An easy one dish meal featuring sweet balsamic chicken, baby potatoes, and plenty of veggies! Dinner ready in an hour -with hardly any cleanup!
I was one of those kids that hated almost all vegetables, all meat, and all starches except bread and noodles. As I grew older and especially as I started to travel the world, I wanted to be able to enjoy a wider variety of foods. Once I made this decision, my palate didn’t get a complete overhaul overnight. It was (and still is!) a slow process of learning to like new foods. With some foods, my preference did seemingly change in an instant. In the summer of 2007 I suddenly craved blueberries. I had always hated blueberries and anything blueberry flavoured. I went out, bought some, devoured them, and discovered the deliciousness that is blueberry. I’ve been in love ever since. Other foods, like cantaloupe, has been much slower. I decided that whenever I was presented with a fruit platter that contained cantaloupe, I would try it. After many years, I regret to report that…. I’m still not a big fan. Maybe one day?
Balsamic vinegar is another flavour that has always repulsed me. It’s a tough dislike to keep on the down low. If you don’t take cantaloupe from a fruit platter, no one notices. If you don’t eat an entire course at a wedding (i.e.: the salad drenched in balsamic vinaigrette), everyone notices.
So when my sweet, thoughtful friend brought over a balsamic chicken dish shortly after our baby was born, my heart sank. She had done such a wonderful thing for me yet I knew I wouldn’t be able to take more than one bite without gagging.
But I had to try.
I had to honour her thoughtfulness by taking at least one bite.
And……(drum roll please) to my great surprise, it tasted amazing! Not only could I tolerate it, I couldn’t get enough of it! This is the conversion dish. I am now converted to balsamic vinegar. I can prove it to you. I even have my very own bottle sitting in my pantry.
So, if you’re on the fence about balsamic vinegar, just do it. Go out, buy it, and make this dish. You won’t regret it.
why this one dish balsamic chicken bake is a smart choice:
High in protein.
Good source of fibre.
1 1/2 servings of veggies.
This meal has it all!
Not only that, the balsamic vinegar has specific health benefits. In several studies, vinegar taken before a meal has been shown to lower the glucose response by 20-30%!
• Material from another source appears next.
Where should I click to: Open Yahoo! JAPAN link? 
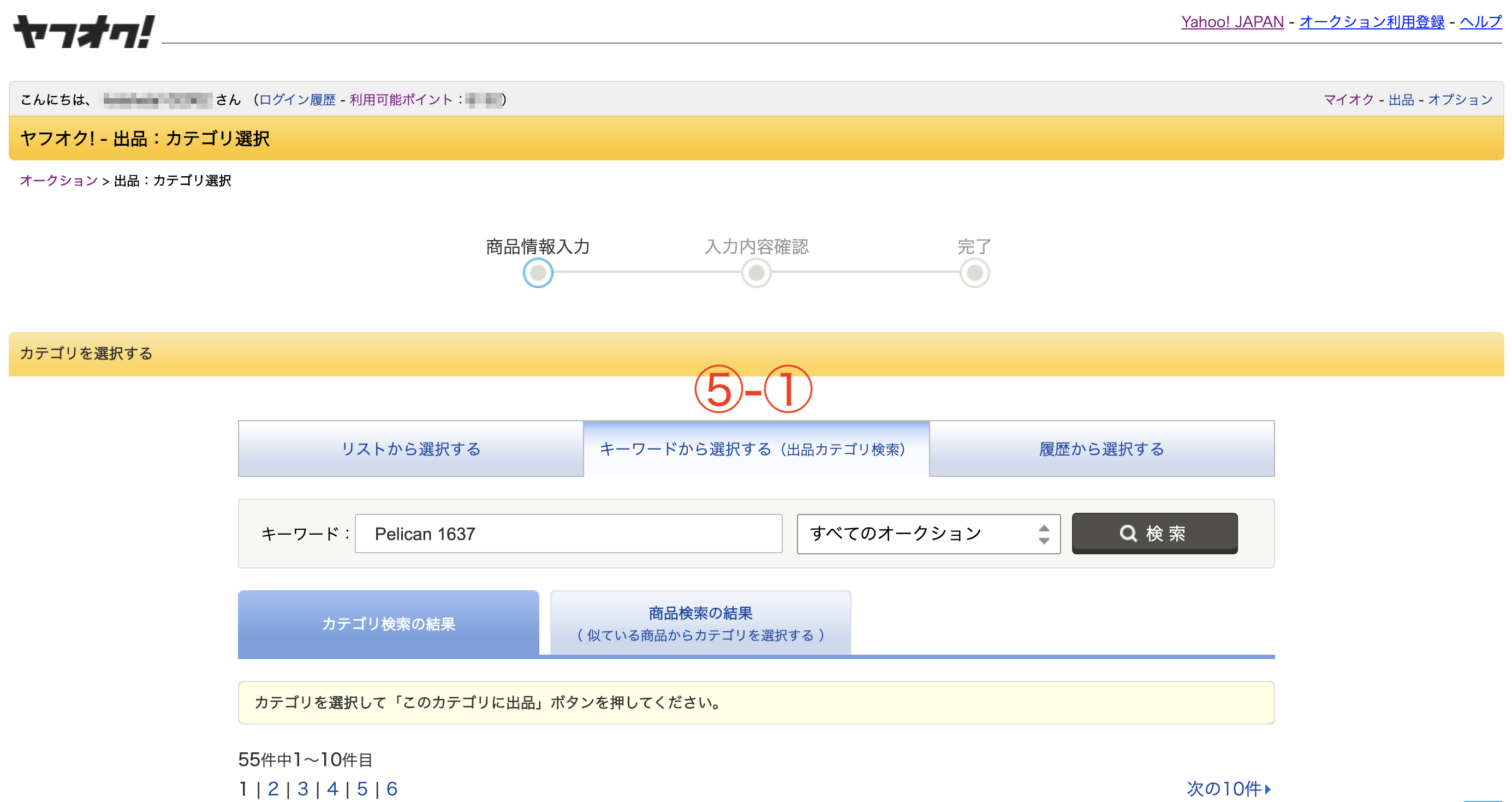coord(1232,22)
What is this ‘glucose response?’ The glucose response is how quickly the carbs you eat get digested into individual sugar units, enter the bloodstream, and raise blood sugar levels. A high response would mean that your blood sugar spikes quickly, causing your body to produce higher levels of insulin. A lowered response would mean that your blood sugar rises more gradually, doesn’t peak as high, and the body is able to manage the influx of sugar with less insulin produced.
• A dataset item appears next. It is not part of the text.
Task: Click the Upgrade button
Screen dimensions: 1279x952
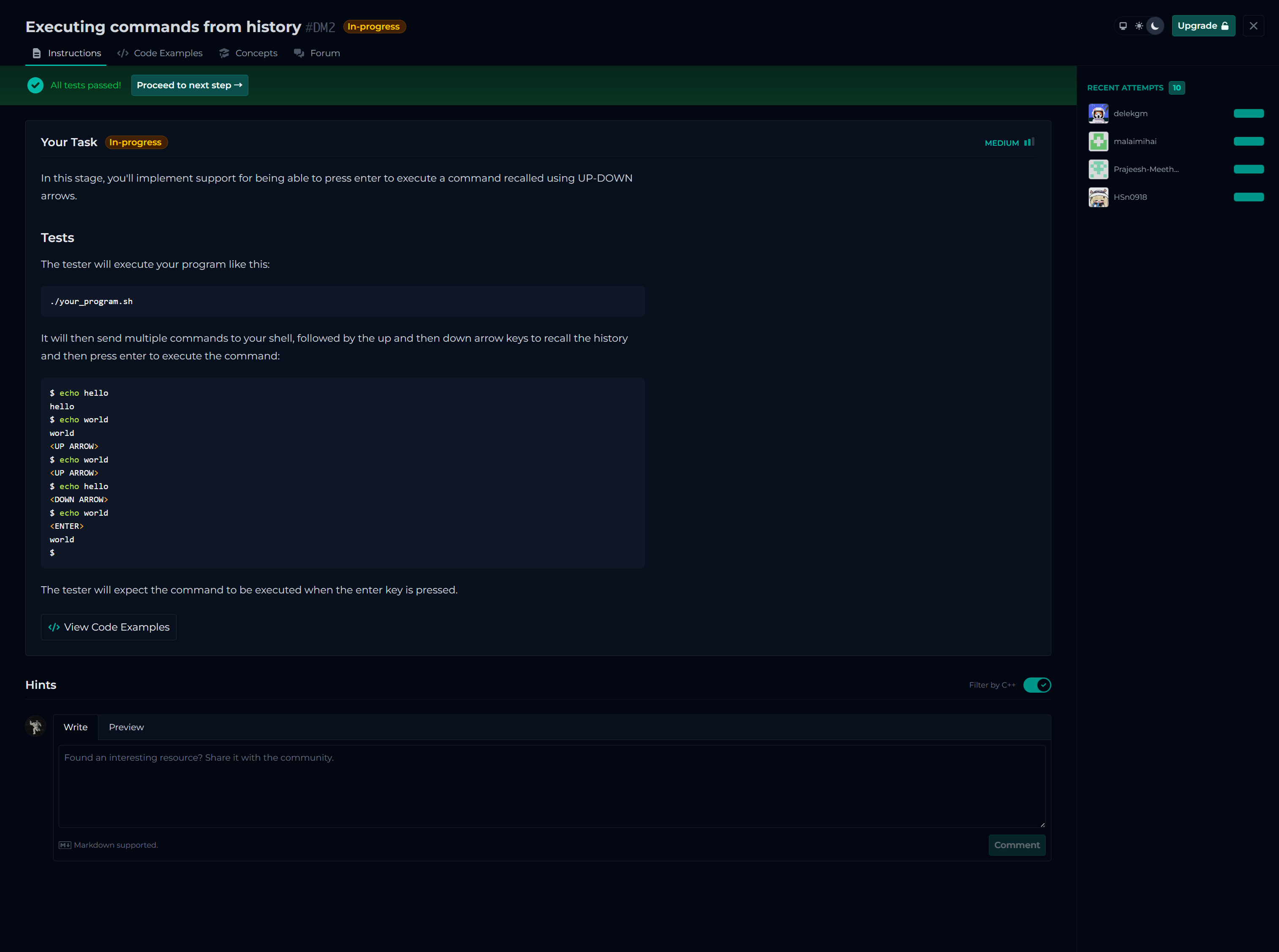Action: click(x=1203, y=26)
While this is a more pronounced benefit for people with diabetes, it’s also good for everyone in maintaining a healthy body! Higher levels of insulin have an energy sparing effect. This means that your body is working to store away excess energy (calories) instead of burn them off.
If you give this recipe a go, let me know! Leave a comment, rate it, or snap a photo and tag it with #smartnutritionrecipes on Instagram! I’d love to see your creations! Knowing someone has enjoyed one of my recipes always makes my day brighter.
One Dish Balsamic Chicken
- 1.5 lbs baby new potatoes, quartered
- 12 large stalks asparagus sliced into 1” pieces
- 1 large red onion sliced into wedges
- 2 large chicken breasts cut into 3-4 pieces each
- salt and pepper
- ½ cup balsamic vinegar
- ¼ cup olive oil
- 6 large cloves of garlic minced
- 4 tsp brown sugar
- 1 tablespoon of dried rosemary
- 1 1/2 cups cherry or grape tomatoes cut in half
- Preheat oven to 395 degrees F
- Sprinkle a 9×12 baking dish with the potatoes, asparagus, onion, and top with chicken
- Combine the vinegar, oil, garlic, and sugar in a measuring cup
- Pour sauce over the chicken and vegetables
- Sprinkle with rosemary. Lightly salt and pepper
- Bake in heated oven for 40 minutes
- Remove and sprinkle with tomatoes
- Return to oven and bake a further 10 minutes
- Allow to cool 5 minutes before serving
Each serving will provide you with 1.5 servings of veggies.